More than 100 nationalities live in the Republic of Kazakhstan.

In everyday life, representatives of all ethnic groups live in peace and harmony, form friendships, help each other, rejoice, and grieve together.

But from time to time, ethnic conflicts flare up in our large friendly family.

Why? What’s the reason? It shouldn’t be like that.

Unfortunately, there is indeed a deep psychological reason for this. The point is that inside each person sits a little nasty quality called “to vent anger on someone weaker.” Some manifest this quality every day, venting their anger on their loved ones, those weaker and more defenseless than them, for example, on their wives, children, subordinates, pets, or just passers-by.

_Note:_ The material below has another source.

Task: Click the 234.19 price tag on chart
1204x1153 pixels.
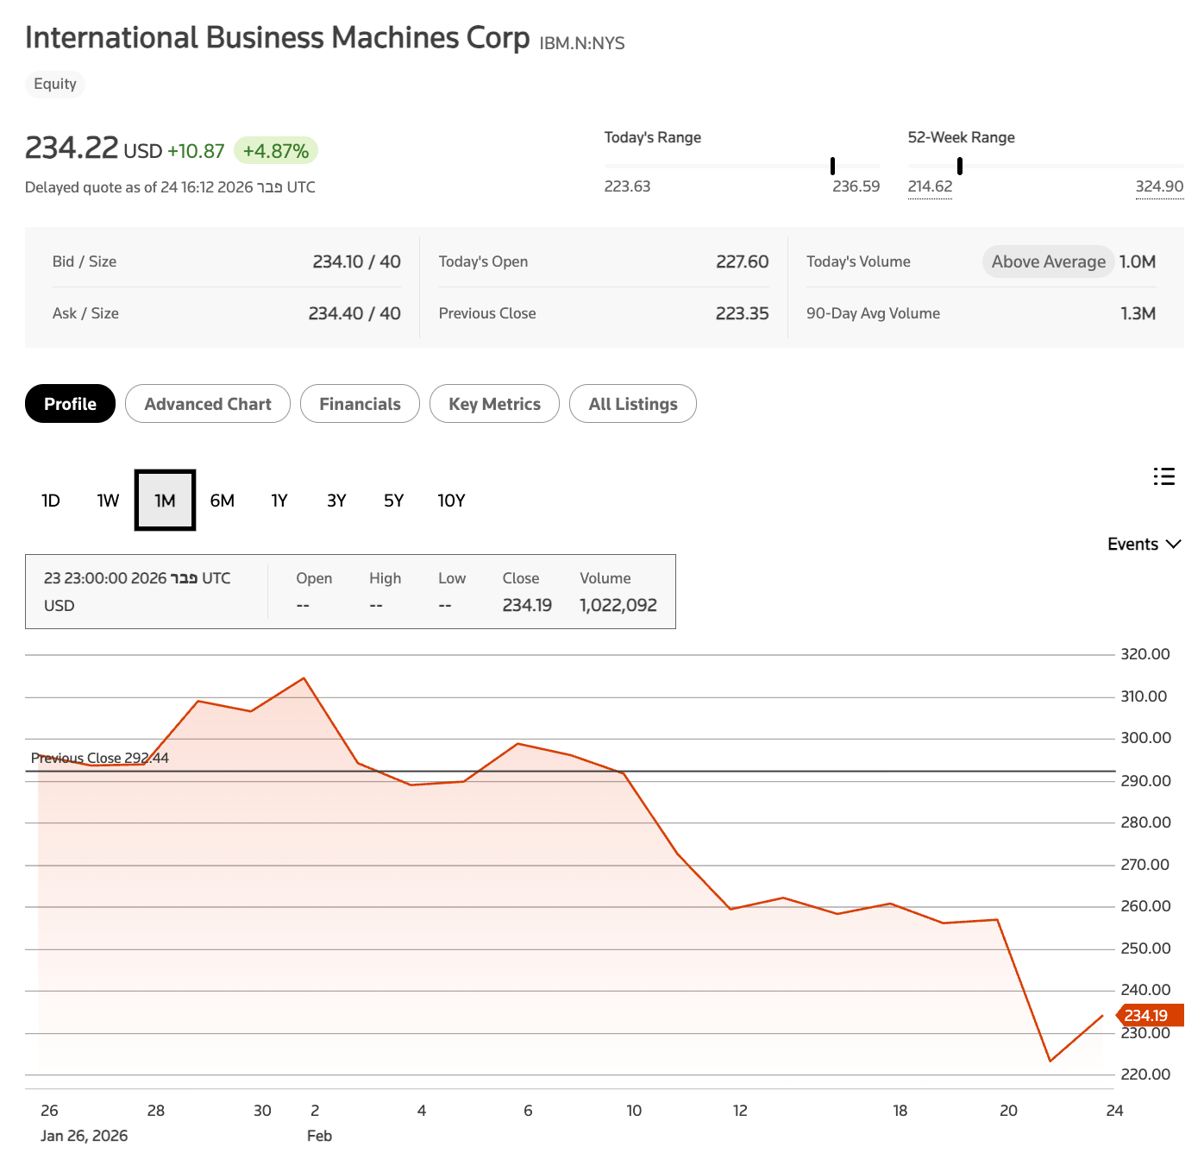Action: [1147, 1016]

This quality is usually hidden deep inside a person, under a layer of upbringing, education, and spirituality. And the thicker this layer, the deeper the nasty quality is hidden. For some people, to awaken it, you need to explode or erode a huge layer of their best qualities. And for some, who have little education, spirituality, and wisdom, the nasty quality is not deeply hidden, under a thin layer of fear of retribution. It’s enough to give them a small reason and a feeling of impunity.

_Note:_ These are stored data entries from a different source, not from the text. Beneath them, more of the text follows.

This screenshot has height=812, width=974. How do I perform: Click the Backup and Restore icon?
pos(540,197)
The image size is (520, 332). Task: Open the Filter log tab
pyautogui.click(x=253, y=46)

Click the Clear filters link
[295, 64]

A big factor helping to bring the vile quality to the surface is the general dissatisfaction of a person. It undermines the outer layer of upbringing and conscience from within, like the molten magma erupting from a volcano. A person accumulates anger towards the state for collecting taxes but not protecting him, not treating him, not educating his children; towards the rich for earning money, God knows how, and then boasting about it and mocking the poor; towards representatives of other nationalities for living better than the indigenous people, and so on. And if several of these irritants coincide, then an explosion is simply inevitable. And during the explosion, you want to vent all the accumulated anger on the personification of all these irritants. For example, if rich Dungans (Armenians, Ingush, Turks, whoever) beat up a poor Kazakh, and the police do nothing, then this is the moment when the quality of “venting anger” breaks all the shackles of upbringing, common sense, prudence. And if at this moment you see that not only you, but many are driven by this feeling, and, most likely, the police cannot cope with such a mass, then the last brake is released – the fear of punishment, and the person cannot be stopped. Riots begin, cruel and senseless.

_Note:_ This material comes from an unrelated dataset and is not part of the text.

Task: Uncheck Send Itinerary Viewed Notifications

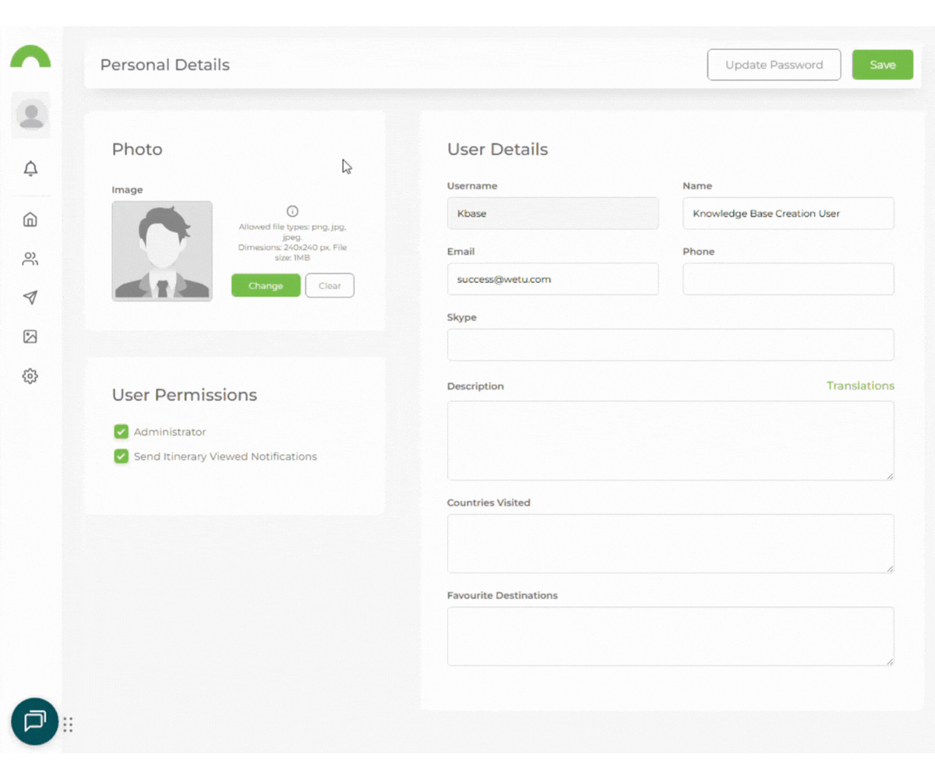Action: pos(121,456)
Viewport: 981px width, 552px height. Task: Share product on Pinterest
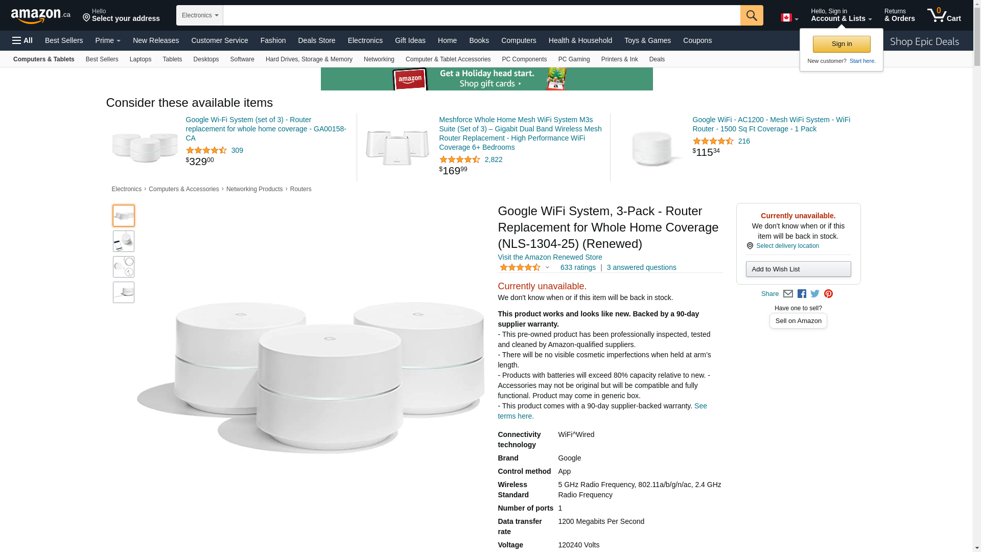(828, 294)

What should the state and society as a whole do?

It is completely impossible to destroy the vile feeling. It lives deep inside and grows from basic survival and reproduction instincts. It is impossible to fight against these instincts.

The only thing society can do for its self-preservation is to build up the upper layer of consciousness of people, that is, to promote awareness, prudence, and mutual respect.

The only thing the state can do is to eliminate people’s dissatisfaction with fundamental factors within its responsibility, such as justice (the law must be fair and equal for everyone), the economy (people must have the opportunity to earn money legally), public service (everyone must have equal opportunities for career growth), and others.